The Lone Star Ranger is a lost 1919 American silent Western film based on the 1915 novel by Zane Grey and stars William Farnum. The film was directed by J. Gordon Edwards and produced and distributed by Fox Film Corporation.

Just 3 years after the release of the film, Fox dusted off the script and refilmed the story with Tom Mix.

==Plot==
As described in a film magazine, Cyrus Longstreth (Clary), Bully Brome (Nye), and Jeff Lawson (Johnstone), a trio of unprincipled cattlemen, have defied law and order in their cattle rustling activities. Steele (Farnum), a Texas ranger, entering the village alone and under an assumed name, rescues Longstreth's daughter Ray (Lovely) from two Mexican assailants and wins her father's gratitude. After one of the trio murders Steele's best friend, he enters the locality alone, goes to work at Longstreth's ranch, and wins Ray's heart. After several thrilling fights, Steele manages to dispose of Brome and confronts Lawson and Longstreth with a charge of murder. Lawson betrays his guilt and is killed in the fight that follows. Longstreth proves his part in the rustling was an involuntary one and Steele and Ray are married.

==Cast==
- William Farnum as Steele
- Louise Lovely as Ray Longstreth
- G. Raymond Nye as Bully Brome
- Charles Clary as Cyrus Longstreth, alias Cheseldine
- Lamar Johnstone as Jeff Lawson
- Fred Herzog as Joe Laramie (credited as Frederic Herzog)

→ **TASKS TO PERFORM**
A: Name every performer listed in the cast section of the text about The Lone Star Ranger.
B: Carry on the text about The Lone Star Ranger from the point where it stops.

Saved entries
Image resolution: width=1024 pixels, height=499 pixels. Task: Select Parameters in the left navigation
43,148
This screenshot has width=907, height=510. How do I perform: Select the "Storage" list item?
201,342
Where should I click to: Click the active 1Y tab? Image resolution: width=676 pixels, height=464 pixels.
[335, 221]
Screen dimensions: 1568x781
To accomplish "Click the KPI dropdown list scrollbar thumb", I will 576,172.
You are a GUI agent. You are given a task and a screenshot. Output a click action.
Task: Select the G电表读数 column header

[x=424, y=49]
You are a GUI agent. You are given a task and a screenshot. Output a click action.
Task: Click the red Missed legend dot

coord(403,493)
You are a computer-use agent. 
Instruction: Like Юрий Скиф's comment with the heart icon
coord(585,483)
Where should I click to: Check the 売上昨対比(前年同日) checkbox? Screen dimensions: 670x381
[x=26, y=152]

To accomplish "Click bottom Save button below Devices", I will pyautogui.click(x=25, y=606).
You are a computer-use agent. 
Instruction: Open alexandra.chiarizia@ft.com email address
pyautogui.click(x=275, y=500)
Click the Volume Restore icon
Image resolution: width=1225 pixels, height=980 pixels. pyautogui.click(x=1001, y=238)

→ **ANSWER SET**
A: William Farnum, Louise Lovely, G. Raymond Nye, Charles Clary, Lamar Johnstone, Fred Herzog

B:
- Irene Rich as Mrs. Laramie
- Tom London (unknown role) (credited as Leonard Clapham)

== Production ==
Seven weeks of the production were spent filming on location in Palm Springs, California.

== Reception ==
Variety found the directing and story to be above average, but criticized the technical aspects of the film. The reviewer described the lab work as having a "lack of superiority" and "Fox laboratory men seem to have no idea of giving an even tone to their product, and Fox cameramen use the circle vignette like amateurs."

Moving Picture World reviewer Robert C. McElravy's review was positive, writing of the story "There is a certain reality about this type of narrative, pictured in a background of sweeping plains country, which will not let it grow old."